Mohamed Lamine Sanha (died 6 January 2007) was a Bissau-Guinean Naval Chief of Staff. Sanha was implicated in several attempted coups against the government of Guinea-Bissau. Sanha was an ally of Ansumane Mané, who led the military rebellion against President Nino Vieira in the 1998 civil war.

Sanha was part of the military junta that ousted Vieira. Subsequently, as head of the navy, he released a South Korean ship that had been held on 18 April 2000 for fishing in Guinea-Bissau's waters without permission; he said that he was prepared to face the consequences of this decision. On April 28, 2000 he was dismissed from his post as head of the navy by President Kumba Yala. He refused to leave his post, however, saying that only the armed forces chief of staff could dismiss him. Yala and Mané met to discuss the issue on May 23, and they decided that Sanha should leave the naval base he was occupying and wait for a court to rule on his case; Yala agreed to postpone the appointment of a replacement for Sanha indefinitely. Sanha accordingly left the base on May 26. When fighting broke out between the government and forces loyal to Mané in November 2000, leading to Mané's death, Sanha was arrested by the government and Quirino Spencer was appointed to replace him as naval chief of staff in early 2001.
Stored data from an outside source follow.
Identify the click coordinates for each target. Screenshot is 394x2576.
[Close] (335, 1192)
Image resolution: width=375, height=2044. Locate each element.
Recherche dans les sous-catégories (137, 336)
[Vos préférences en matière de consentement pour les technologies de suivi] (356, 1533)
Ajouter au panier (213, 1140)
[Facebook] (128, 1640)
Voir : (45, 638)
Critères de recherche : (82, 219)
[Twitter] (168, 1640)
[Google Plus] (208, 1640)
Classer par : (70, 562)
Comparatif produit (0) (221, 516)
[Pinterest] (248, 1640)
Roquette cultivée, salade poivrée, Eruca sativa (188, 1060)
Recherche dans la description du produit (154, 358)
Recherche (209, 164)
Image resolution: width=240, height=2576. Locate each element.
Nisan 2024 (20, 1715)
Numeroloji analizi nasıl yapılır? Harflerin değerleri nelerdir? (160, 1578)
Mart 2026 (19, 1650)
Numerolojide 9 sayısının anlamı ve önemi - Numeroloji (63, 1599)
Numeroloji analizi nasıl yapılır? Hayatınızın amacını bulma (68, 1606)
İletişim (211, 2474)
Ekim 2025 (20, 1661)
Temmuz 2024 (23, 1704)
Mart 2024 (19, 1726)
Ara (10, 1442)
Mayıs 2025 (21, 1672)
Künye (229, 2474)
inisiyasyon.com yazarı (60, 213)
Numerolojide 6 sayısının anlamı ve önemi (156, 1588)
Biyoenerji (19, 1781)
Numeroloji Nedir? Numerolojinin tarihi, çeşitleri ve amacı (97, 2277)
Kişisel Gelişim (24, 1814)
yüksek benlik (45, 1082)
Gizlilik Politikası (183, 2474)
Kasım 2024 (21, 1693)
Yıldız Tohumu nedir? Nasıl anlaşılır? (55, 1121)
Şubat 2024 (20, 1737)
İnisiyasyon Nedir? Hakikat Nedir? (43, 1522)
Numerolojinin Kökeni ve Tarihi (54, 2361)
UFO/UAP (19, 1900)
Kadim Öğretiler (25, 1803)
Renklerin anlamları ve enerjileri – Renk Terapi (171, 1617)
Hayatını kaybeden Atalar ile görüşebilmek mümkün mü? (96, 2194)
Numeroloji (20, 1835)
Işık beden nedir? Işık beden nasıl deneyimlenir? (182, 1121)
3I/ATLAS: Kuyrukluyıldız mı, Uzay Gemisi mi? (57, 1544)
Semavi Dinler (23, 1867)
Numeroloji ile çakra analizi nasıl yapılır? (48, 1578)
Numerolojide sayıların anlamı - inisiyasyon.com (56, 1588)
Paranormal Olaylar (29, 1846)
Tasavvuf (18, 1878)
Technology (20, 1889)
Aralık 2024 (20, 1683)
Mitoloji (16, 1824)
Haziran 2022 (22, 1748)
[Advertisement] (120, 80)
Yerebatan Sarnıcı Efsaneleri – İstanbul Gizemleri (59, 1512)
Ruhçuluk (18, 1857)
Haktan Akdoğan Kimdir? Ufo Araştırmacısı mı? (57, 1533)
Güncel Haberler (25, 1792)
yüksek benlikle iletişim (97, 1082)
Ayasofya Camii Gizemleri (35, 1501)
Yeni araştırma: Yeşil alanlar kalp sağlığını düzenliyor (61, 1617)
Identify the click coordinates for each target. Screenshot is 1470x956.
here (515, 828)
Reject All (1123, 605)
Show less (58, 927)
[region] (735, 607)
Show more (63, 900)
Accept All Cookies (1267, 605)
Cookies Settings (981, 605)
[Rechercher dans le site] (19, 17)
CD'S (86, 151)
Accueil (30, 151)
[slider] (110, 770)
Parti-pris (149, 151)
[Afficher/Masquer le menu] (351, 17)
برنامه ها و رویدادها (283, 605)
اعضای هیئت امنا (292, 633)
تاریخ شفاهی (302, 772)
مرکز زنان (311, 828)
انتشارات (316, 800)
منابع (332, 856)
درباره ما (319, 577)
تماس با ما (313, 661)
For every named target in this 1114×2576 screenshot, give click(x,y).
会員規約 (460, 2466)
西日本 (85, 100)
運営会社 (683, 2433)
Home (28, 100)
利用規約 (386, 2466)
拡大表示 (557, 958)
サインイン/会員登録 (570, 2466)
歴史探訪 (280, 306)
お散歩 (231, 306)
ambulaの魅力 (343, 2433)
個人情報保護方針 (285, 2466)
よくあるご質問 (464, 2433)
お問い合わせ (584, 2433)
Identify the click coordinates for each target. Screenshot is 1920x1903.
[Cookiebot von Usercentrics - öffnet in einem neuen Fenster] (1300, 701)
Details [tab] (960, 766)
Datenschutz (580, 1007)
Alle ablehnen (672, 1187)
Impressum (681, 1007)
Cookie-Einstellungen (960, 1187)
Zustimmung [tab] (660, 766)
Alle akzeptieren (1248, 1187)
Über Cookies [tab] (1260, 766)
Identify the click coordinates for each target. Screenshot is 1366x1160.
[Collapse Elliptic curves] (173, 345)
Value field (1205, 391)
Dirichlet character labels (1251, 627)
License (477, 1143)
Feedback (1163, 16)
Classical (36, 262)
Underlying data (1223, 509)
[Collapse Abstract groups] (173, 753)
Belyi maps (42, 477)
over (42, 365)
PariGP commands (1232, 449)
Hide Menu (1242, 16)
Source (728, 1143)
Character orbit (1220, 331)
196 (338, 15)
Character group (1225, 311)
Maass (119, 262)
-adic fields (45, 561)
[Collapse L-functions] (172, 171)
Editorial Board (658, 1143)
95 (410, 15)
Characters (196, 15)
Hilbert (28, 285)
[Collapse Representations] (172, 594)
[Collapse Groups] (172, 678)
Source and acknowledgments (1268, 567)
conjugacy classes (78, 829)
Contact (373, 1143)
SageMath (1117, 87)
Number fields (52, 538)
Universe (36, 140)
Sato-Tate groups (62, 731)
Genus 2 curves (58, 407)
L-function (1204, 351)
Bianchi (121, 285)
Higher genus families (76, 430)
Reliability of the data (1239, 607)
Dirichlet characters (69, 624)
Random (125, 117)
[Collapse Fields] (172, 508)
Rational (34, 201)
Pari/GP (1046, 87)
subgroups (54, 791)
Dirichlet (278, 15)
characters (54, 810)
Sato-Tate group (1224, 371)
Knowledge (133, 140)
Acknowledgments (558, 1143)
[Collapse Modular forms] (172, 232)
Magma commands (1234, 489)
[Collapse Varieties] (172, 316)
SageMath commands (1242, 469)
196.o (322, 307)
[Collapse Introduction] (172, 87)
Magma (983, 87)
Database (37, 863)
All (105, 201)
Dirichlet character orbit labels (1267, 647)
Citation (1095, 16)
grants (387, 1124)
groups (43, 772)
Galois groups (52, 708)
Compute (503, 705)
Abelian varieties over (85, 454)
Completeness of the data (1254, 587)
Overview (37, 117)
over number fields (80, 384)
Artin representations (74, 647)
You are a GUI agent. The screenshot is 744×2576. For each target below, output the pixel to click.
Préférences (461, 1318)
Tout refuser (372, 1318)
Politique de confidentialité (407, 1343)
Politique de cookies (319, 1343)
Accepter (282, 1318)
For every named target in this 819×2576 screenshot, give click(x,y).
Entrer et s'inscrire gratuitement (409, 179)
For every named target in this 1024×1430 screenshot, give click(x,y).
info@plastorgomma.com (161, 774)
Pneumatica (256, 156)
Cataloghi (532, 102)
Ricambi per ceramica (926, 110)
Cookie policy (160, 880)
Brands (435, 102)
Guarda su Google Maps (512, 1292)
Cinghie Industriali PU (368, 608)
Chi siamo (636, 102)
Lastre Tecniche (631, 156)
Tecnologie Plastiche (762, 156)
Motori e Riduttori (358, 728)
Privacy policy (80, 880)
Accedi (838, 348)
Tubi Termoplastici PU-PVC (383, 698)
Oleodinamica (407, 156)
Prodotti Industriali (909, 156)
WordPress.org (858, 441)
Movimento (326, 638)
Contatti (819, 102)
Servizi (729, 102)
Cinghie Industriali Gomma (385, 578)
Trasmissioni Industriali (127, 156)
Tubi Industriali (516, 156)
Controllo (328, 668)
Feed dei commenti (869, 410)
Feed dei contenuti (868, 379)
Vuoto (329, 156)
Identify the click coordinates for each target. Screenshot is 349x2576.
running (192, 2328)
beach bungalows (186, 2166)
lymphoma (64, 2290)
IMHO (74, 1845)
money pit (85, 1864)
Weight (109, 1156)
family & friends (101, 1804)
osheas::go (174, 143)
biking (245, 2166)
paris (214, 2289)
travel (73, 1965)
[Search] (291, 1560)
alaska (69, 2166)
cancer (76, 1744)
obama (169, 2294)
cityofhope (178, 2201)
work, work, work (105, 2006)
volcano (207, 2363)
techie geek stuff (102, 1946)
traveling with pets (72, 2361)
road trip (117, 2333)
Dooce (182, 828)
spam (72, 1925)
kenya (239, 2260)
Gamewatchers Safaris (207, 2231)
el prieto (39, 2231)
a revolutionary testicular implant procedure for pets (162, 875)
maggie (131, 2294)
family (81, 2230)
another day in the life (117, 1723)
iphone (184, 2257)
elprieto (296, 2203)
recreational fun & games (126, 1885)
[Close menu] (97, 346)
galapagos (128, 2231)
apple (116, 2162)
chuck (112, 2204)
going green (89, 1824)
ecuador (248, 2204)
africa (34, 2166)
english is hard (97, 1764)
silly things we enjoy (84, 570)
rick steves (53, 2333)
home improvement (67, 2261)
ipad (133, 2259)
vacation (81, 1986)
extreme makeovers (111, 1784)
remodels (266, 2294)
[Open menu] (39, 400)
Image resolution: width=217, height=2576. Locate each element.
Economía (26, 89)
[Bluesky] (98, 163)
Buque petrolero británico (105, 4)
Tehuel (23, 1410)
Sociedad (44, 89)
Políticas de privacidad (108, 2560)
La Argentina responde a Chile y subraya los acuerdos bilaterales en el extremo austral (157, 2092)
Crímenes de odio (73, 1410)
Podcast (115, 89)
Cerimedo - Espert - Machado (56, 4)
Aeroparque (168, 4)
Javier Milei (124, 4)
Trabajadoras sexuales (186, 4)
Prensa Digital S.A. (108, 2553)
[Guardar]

Sanha and former Army Deputy Chief of Staff Almane Alam Camará were accused of leading a coup attempt that was alleged to have occurred on December 3, 2001 and were arrested. After Tagme Na Wai became Chief of Staff of the Armed Forces, he announced the reintegration of 65 senior officers into the military, including Sanha, on December 1, 2004; Na Wai appointed Sanha as his naval advisor.

Accused of plotting to kill Na Wai and attempt another coup, Sanha was briefly detained in August 2006. According to Sanha, he received death threats. On 4 January 2007, Sanha was shot outside his home in Bissau by men said to have been wearing civilian clothing. He would die of his wounds on 6 January, sparking riots. In a statement on 8 January, the government condemned Sanha's killing and vowed to capture those responsible, but former Prime Minister Carlos Gomes Junior, the President of PAIGC, accused President Vieira of involvement in the murder; as a result, the government issued an arrest warrant for Gomes.

Bissauan civilians in the Bairro Militar District, a suburb of the capital, Bissau, rioted in protest against the killing. The police opened fire on the protesters, killing one man.

Two suspects, Bubacar Seidi dit Imba Seidi and Dauda Tcham, were arrested. They have denied guilt.